In 1955, two events changed the attitude then current at Santa Clara that research marred the effectiveness of undergraduate education. In 1955, Dr. Sheehan, who eventually succeeded Dr. Deck as chemistry's chairman in 1972, arrived from Shell Development Company to begin teaching physical chemistry and general chemistry. And, more important, Father King, who had been Dean of the College of Sciences since 1950, called for research in all the sciences. Perhaps this was in response to the 1954 arrival of Dr. Drahmann, who became Dean of the College of Sciences since 1969, and to the arrival of other professors dedicated to research as well as teaching. In any case, Dean King's 1955 call for research, inspired by an attempt to meet criteria of the American Chemical Society, was a turning point. The desired ACS accreditation came in 1959.

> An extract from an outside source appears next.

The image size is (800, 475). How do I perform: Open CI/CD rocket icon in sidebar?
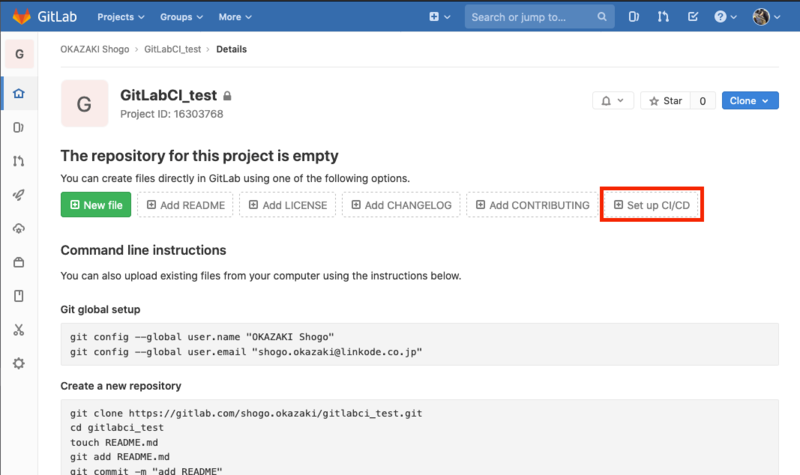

From 1936 to 1970, University enrollment rose from about 400 to 3000 full-time undergraduate students. During World War II, total enrollment was briefly as low as 75. The rising enrollment, of course, strained the three laboratories, balance room and stockroom atop the Alumni Science Hall. And so again, as in the early 1920's, the chemistry department had make-shift facilities. In the 1950's, however, only about one-third of the department was in temporary buildings, which had been used elsewhere for psychiatric rehabilitation of servicemen from World War II. Their defective heating and cooling made volumetric analysis impossible, and it was a two-story climb to the stock room.
The Edward J. Daly Science Center, completed in 1966, had most amply remedied any deficiencies in facilities for chemistry and physics, provided enrollments stayed steady. The Vincent O'Donnell Chemistry Building (Daly Science 100) provided ten thousand square feet of very efficiently used space. This is supplemented by a shop, a medium-sized laboratory, and other facilities in other parts of the Daly Science Center. In the O'Donnell Chemistry Building were four large laboratories for teaching and five small laboratories for professors. It also contained two stockrooms, six offices and several storage areas and instrument rooms.
Daly Science 100 was modernized in 1994 and is highlighted on the facilities page.
In 2008, the department officially offered biochemistry as a major, whereas in prior years, it was offered as an emphasis. In 2009, the department changed its name to department of chemistry and biochemistry.